Alive in the Body: Healing Trauma and Overwhelm with Somatic Experiencing
This is an excerpt of an article in CAMFT’s January/February 2023 edition of The Therapist Magazine, written by Sergio Ocampo, SEP, B.Eng, EMDRII, MA, LMFT, an SEI board member. The full text is available to members only.
Much has been written and said in recent years about trauma and being ‘trauma informed.” Countless courses on the topic are now offered for professional development and as part of graduate-level programs. These offerings provide a rudimentary understanding of what trauma is and how it arrives, and they address how the symptoms and signs of trauma often become part of a person’s daily life. But what these educational resources frequently miss are the simple and important questions, such as what specifically can we do about trauma and its looming presence in our world? How can we heal from it? And what is it exactly?
It’s true that we’ve become more informed about trauma, yet we remain puzzled about how to help people fully and effectively recover from their traumatic experiences and achieve wholeness.
How do we fill in this gap?

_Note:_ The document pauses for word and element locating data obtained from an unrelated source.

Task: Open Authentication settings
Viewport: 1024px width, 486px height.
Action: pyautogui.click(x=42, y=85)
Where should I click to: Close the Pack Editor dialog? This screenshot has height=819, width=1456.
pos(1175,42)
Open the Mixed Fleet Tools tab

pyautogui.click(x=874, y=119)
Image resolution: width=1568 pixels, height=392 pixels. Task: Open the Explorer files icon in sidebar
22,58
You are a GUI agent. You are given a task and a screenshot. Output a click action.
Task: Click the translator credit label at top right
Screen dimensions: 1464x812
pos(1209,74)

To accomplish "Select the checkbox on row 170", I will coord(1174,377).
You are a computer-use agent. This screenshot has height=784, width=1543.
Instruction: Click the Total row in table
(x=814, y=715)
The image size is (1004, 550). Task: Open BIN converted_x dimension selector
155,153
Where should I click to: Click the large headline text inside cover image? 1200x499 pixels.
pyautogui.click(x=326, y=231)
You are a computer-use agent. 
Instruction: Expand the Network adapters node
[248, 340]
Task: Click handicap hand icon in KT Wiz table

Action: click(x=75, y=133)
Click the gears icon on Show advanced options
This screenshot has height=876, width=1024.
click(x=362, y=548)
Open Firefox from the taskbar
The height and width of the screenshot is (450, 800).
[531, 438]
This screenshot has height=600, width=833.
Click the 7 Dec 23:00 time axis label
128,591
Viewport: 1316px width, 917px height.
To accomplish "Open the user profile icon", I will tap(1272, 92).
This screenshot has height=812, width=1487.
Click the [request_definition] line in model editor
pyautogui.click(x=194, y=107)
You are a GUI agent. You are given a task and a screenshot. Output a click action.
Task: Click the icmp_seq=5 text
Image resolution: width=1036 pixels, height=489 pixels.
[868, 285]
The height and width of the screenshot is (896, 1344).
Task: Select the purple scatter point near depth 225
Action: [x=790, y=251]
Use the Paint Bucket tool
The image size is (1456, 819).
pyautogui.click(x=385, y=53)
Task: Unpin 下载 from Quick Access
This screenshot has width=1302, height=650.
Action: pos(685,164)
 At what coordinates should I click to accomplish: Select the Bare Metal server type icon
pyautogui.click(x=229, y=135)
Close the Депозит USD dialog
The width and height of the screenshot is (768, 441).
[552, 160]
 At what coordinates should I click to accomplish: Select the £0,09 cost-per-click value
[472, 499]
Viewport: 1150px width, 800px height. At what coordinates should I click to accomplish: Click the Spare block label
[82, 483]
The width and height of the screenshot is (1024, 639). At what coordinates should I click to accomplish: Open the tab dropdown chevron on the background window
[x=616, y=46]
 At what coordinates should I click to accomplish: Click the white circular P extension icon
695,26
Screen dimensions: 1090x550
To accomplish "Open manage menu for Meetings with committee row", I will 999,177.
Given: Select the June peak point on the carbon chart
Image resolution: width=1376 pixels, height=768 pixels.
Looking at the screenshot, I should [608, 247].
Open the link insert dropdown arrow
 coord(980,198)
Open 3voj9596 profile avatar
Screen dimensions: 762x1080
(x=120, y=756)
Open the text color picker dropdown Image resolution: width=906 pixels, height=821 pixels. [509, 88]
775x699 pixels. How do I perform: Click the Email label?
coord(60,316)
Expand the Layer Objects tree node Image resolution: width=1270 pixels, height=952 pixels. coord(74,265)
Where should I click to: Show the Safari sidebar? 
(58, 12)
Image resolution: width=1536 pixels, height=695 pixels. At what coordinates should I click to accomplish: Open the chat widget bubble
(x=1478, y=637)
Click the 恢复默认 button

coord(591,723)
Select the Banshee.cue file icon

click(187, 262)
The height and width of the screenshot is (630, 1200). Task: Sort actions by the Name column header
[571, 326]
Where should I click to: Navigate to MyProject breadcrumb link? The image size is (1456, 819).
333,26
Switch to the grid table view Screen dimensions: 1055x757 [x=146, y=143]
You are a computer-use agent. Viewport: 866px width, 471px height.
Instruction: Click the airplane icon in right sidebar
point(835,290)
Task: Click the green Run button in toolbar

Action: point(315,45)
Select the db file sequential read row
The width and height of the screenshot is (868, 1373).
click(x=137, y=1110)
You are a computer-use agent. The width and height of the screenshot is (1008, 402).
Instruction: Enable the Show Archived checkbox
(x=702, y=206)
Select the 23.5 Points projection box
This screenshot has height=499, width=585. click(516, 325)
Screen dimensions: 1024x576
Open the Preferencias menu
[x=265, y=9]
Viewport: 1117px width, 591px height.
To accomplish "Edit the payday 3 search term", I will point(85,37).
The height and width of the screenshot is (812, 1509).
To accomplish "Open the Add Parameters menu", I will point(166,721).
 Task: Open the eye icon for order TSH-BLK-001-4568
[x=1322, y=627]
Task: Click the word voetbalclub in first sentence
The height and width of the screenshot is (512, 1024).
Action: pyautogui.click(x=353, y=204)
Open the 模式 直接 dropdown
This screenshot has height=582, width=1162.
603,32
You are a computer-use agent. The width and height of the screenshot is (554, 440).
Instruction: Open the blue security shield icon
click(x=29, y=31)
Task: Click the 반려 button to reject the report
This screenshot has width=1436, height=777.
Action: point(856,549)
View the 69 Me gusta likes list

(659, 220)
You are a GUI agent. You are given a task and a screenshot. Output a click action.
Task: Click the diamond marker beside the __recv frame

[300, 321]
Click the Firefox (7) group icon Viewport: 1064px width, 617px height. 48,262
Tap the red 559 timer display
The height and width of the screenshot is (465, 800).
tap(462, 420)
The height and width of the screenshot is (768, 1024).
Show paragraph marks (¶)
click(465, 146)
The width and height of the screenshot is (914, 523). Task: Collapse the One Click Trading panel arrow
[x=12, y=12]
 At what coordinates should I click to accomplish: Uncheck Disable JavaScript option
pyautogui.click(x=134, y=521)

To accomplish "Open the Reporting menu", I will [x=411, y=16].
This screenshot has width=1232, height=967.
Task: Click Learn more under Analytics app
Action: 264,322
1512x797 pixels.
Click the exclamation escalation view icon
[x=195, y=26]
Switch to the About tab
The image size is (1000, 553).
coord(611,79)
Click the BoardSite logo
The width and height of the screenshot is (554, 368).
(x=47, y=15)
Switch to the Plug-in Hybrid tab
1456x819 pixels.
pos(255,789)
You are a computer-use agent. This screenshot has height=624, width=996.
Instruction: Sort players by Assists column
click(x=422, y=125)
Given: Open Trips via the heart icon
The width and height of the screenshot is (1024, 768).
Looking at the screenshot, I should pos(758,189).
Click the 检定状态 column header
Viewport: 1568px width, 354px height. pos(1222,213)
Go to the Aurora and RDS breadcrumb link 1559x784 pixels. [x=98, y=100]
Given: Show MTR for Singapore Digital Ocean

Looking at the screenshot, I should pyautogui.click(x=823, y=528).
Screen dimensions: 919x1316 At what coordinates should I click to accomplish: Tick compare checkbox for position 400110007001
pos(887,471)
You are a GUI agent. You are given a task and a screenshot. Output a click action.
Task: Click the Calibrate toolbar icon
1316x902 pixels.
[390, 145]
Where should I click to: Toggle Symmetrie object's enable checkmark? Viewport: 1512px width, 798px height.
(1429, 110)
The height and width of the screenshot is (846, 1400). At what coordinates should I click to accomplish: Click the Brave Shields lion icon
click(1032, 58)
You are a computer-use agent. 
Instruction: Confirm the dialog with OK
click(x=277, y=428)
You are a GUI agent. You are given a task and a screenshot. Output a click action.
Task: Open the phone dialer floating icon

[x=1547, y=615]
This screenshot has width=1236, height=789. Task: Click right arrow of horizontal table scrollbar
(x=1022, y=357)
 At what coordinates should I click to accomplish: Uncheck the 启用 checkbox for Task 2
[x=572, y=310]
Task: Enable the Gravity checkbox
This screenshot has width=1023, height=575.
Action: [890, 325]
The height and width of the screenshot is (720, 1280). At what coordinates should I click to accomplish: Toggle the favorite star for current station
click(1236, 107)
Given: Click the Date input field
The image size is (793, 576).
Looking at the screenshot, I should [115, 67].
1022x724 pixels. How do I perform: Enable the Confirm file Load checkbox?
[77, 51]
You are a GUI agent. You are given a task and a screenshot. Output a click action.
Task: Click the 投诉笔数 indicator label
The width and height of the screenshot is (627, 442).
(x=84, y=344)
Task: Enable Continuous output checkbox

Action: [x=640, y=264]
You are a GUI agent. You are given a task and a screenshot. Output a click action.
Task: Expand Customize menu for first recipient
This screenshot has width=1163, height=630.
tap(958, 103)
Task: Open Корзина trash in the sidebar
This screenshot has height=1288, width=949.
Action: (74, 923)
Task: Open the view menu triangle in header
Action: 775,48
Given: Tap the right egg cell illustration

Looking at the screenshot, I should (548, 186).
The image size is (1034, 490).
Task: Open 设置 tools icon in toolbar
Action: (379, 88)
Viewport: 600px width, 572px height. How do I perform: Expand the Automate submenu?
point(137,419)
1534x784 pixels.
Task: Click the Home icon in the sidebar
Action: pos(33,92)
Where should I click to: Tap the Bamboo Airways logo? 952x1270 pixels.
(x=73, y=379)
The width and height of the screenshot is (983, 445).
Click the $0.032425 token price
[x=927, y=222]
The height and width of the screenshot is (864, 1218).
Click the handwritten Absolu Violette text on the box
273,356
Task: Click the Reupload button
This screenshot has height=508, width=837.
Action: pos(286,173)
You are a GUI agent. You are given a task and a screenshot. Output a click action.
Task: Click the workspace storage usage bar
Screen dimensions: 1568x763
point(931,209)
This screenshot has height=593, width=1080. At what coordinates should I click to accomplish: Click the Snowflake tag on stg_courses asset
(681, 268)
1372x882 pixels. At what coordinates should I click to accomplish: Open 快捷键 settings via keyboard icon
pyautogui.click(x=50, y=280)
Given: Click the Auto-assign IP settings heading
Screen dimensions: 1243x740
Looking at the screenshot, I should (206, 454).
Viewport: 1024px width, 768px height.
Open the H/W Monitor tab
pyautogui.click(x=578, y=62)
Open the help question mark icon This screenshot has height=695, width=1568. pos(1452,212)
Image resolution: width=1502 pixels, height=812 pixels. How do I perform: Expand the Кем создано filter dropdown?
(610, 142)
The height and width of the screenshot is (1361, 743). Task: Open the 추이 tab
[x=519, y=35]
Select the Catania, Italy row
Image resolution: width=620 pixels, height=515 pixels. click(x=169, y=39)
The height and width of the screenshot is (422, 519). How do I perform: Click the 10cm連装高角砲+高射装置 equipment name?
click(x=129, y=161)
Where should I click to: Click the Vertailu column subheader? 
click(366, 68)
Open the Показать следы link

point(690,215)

How do we acquire a better understanding of what trauma truly is and how people can heal permanently from its extensive and harmful effects?
As a mental health clinician who specializes in trauma and applies the tools of Somatic Experiencing, the answers begin with acknowledging that trauma lives in the body, in the nervous system. More specifically, it lives in the emotional/autonomic nervous system, the more primitive neural network that we inherited from our ancient ancestors. This system becomes active whenever we face an imminent threat to our physical or emotional safety, resulting in powerful, automatic, unconscious emotions that sometimes get stuck in our body. Here, I am referring to the fight, flight, or freeze response inherent to all mammals. Deeply wired in us, it is strongly connected to many functions in our brain and body.
When this system is fully activated, we experience strong physiological responses. Furthermore, this process can inundate its recipient with intense emotions that are experienced in the body. In other words, they are embodied emotions: We feel them in our body and encounter them in ways that can be entirely overwhelming. These emotions range from sadness to extreme fear, terror, and rage. We may feel our chest or belly constrict and our breath become shallow, we may experience our visual focus blurring, we may be captured by a sense of restlessness, or we may collapse completely. These signs indicate that our more primitive system is facing overdrive–it’s overreacting to a familiar threat or a previous life experience that has not yet been resolved or released from the body.
As we examine issues involving mental health, we find that powerful, unrestrained emotions are frequently part of the client’s therapeutic process. The process of therapy is designed to help the client deactivate these intense emotions and move toward greater agency. As mental health practitioners, we have traditionally helped our emotionally troubled clients by assisting them in the creation of new narratives. In other words, we support them in the process of learning how to use their cognitive minds to frame their experiences differently and thus enhance their ability to navigate the requirements of daily life. I have often found this approach to have its clinical limitations. What I’ve witnessed over and over is clients having overwhelming emotional experiences that never seem to find resolution. Clearly, the true sources of anxiety, depression, and other emotional conditions live more in the body than in the thinking brain.